=== Task objective ===
Transcribe all records verbatim.

=== Input material ===
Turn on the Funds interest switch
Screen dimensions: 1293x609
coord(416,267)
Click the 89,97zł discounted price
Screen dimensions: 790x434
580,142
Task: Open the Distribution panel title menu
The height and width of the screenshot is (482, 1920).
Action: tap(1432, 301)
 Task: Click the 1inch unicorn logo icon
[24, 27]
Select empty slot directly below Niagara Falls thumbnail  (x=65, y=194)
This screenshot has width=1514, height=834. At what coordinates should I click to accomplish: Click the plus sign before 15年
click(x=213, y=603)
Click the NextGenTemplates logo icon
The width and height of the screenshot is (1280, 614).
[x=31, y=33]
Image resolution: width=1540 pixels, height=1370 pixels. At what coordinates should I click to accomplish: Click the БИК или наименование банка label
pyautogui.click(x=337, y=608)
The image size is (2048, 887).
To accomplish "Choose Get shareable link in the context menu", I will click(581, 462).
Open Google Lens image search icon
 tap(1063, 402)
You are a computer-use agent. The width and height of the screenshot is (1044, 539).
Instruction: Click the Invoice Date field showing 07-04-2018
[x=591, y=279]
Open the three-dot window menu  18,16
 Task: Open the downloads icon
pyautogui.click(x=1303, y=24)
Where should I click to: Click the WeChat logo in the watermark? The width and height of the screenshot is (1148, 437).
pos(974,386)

=== Result of this task ===
Turn on the Funds interest switch
Screen dimensions: 1293x609
coord(416,267)
Click the 89,97zł discounted price
Screen dimensions: 790x434
580,142
Task: Open the Distribution panel title menu
The height and width of the screenshot is (482, 1920).
Action: tap(1432, 301)
 Task: Click the 1inch unicorn logo icon
[24, 27]
Select empty slot directly below Niagara Falls thumbnail  (x=65, y=194)
This screenshot has width=1514, height=834. At what coordinates should I click to accomplish: Click the plus sign before 15年
click(x=213, y=603)
Click the NextGenTemplates logo icon
The width and height of the screenshot is (1280, 614).
[x=31, y=33]
Image resolution: width=1540 pixels, height=1370 pixels. At what coordinates should I click to accomplish: Click the БИК или наименование банка label
pyautogui.click(x=337, y=608)
The image size is (2048, 887).
To accomplish "Choose Get shareable link in the context menu", I will click(581, 462).
Open Google Lens image search icon
 tap(1063, 402)
You are a computer-use agent. The width and height of the screenshot is (1044, 539).
Instruction: Click the Invoice Date field showing 07-04-2018
[x=591, y=279]
Open the three-dot window menu  18,16
 Task: Open the downloads icon
pyautogui.click(x=1303, y=24)
Where should I click to: Click the WeChat logo in the watermark? The width and height of the screenshot is (1148, 437).
pos(974,386)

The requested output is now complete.